BOST scandal: Culprits will be prosecuted in Mahama’s second coming – NDC
The administration of the next Mahama government will ensure sanctions for persons culpable for the sale of contaminated fuel in 2017 for personal gains, the National Democratic Congress (NDC) has said.
Communication’s officer of the party, Sammi Gyamfi, said the issue would be revisited if former President Mahama and the NDC come to power in the next election.
Mr Gyamfi recalled that on January 18, 2017, “five (5) million litres of fuel was contaminated at the premises of the state-owned Bulk Oil Storage and Transportation Company (BOST) by the mixture of diesel and petrol, and sold to unlicensed companies namely, Movenpina and Zup Oil under dubious circumstances”.
An investigation was commissioned, and the Bureau of National Investigations (BNI) and the National Petroleum Authority (NPA) exonerated the Managing Director of BOST, Mr Alfred Obeng Boateng, at the time.
However, the NDC maintains that the issue was “swept under the carpet by President Akufo-Addo who thinks Ghanaians have short memories”.
At a press conference on Monday to launch a corruption tracker, Mr Gyamfi said the “day of accountability for the corrupt Akufo Addo government is not far, as the next NDC-Mahama government in 2021, shall investigate and prosecute all culprits who are involved in this stinking ‘BOSTGATE’ corruption scandal.”
He maintained that the sale of the contaminated fuel to “these unlicensed companies, therefore, breached sections 11 and 32 of the NPA Act (ACT 691) of 2005, hence unlawful”.
According to him, the transaction “did not go through any tender process in breach of Sections 16(2) (c), 40(1), 35, 83 and 84 of the Public Procurement Act (Act 663) of 2003.”
For him, because no one was prosecuted “for this pungent corruption scandal which has caused the nation huge financial losses, it bears Akufo-Addo out as the biggest enabler and promoter of corruption.”
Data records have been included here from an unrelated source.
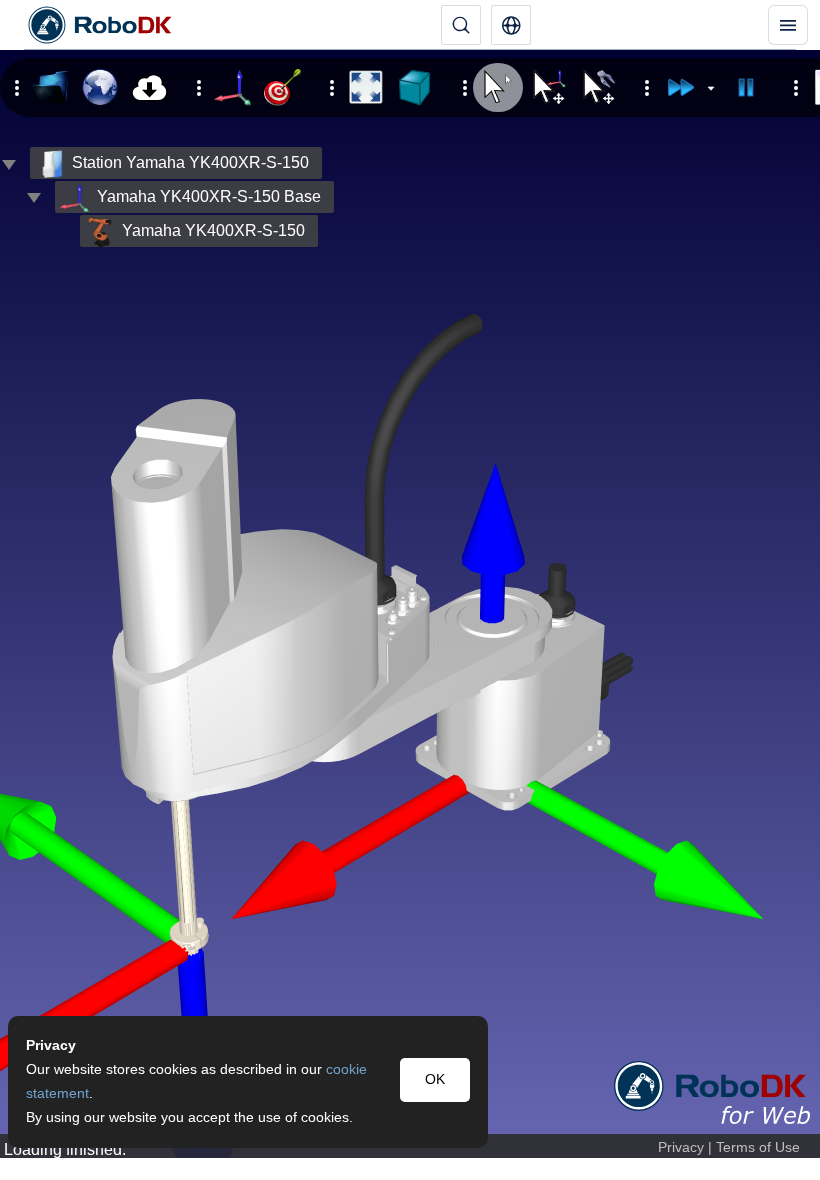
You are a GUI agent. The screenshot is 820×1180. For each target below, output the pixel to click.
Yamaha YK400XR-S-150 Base (209, 196)
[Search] (461, 25)
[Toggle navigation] (788, 25)
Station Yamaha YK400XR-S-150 (190, 162)
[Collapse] (34, 197)
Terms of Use (758, 1147)
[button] (511, 25)
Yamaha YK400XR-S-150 (213, 230)
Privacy (681, 1147)
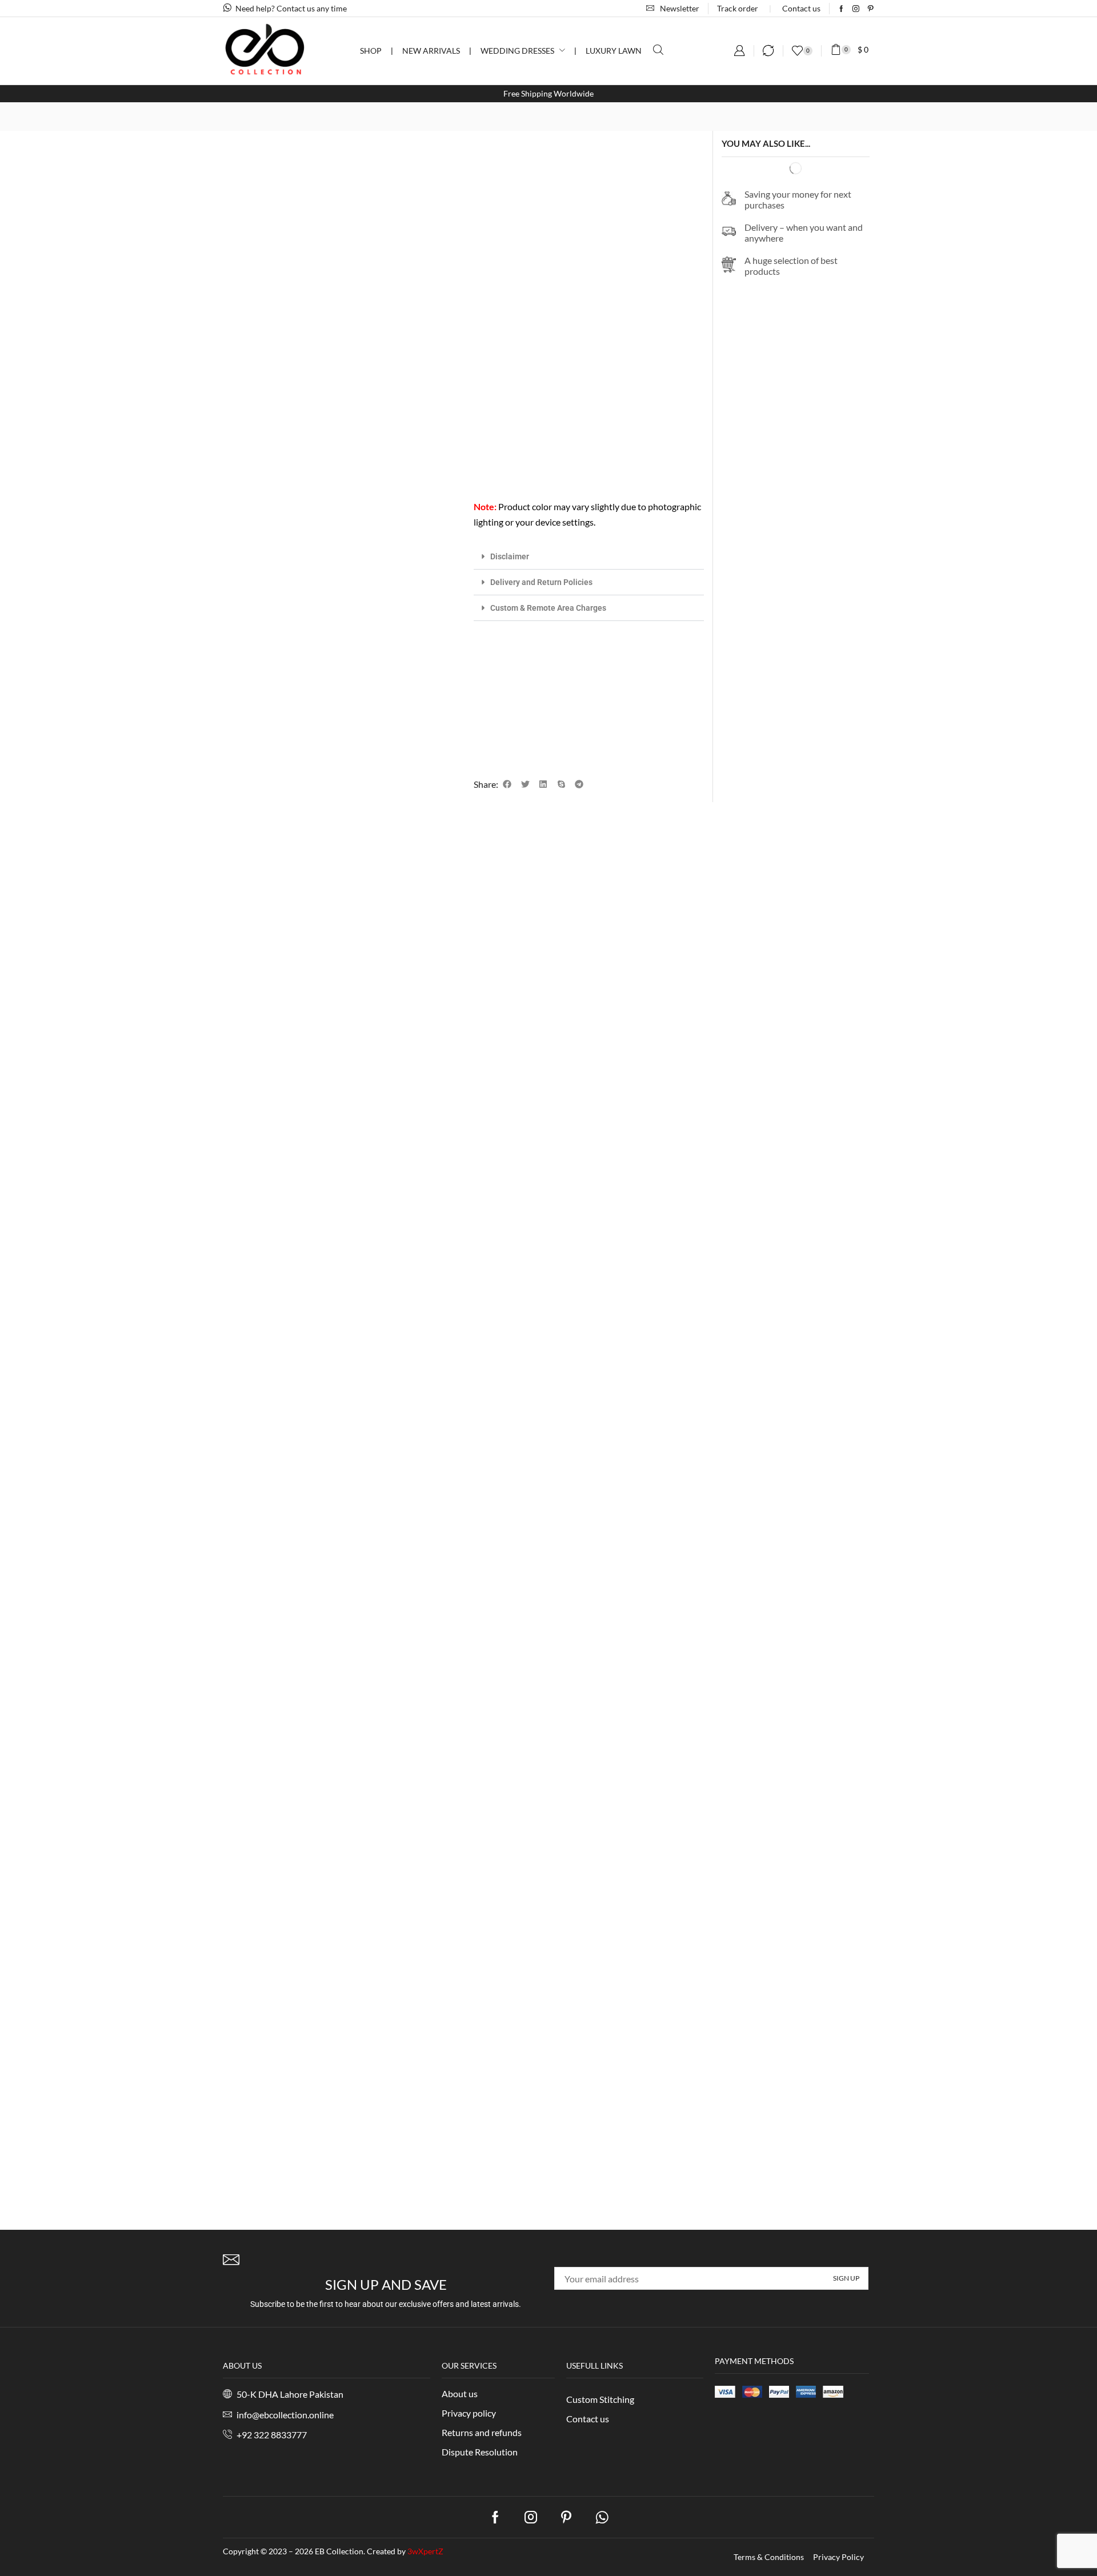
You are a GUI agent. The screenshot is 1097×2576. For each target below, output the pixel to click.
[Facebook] (841, 8)
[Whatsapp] (601, 2517)
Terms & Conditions (769, 2557)
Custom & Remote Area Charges (548, 607)
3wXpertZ (425, 2551)
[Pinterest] (870, 8)
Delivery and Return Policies (541, 582)
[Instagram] (855, 8)
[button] (672, 8)
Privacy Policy (838, 2557)
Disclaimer (509, 556)
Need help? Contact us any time (291, 8)
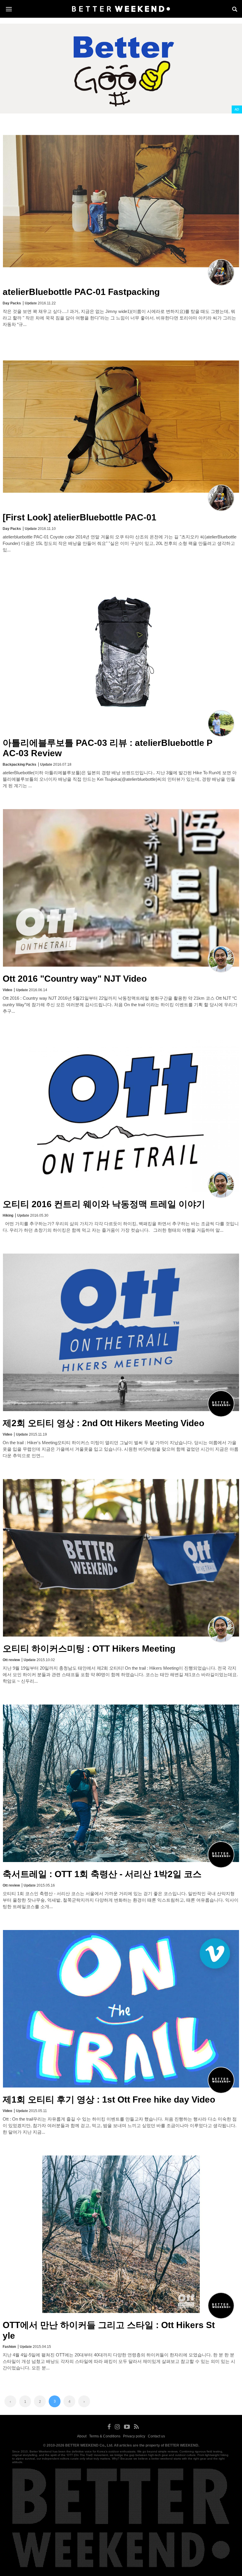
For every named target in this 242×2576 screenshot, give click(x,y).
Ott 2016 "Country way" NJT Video (75, 978)
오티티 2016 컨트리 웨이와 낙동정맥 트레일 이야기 (104, 1204)
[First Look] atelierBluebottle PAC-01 (79, 517)
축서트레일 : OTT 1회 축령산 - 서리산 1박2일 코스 (102, 1874)
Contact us (156, 2436)
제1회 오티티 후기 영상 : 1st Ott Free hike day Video (109, 2099)
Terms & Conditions (104, 2436)
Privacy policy (134, 2436)
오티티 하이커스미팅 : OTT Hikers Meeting (89, 1648)
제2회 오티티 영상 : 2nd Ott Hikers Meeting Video (103, 1423)
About (81, 2436)
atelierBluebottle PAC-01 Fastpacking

He wondered why the government would sanction the recent increment in the BOST margin in the face of huge losses through corrupt acts.
In his view, President Akufo-Addo increased the margin that “the Mahama government had promised to scrap, by 100% on petroleum products, that is from 3 pesewas to 6 pesewas, ostensibly to raise funds for the management of the company he has collapsed”.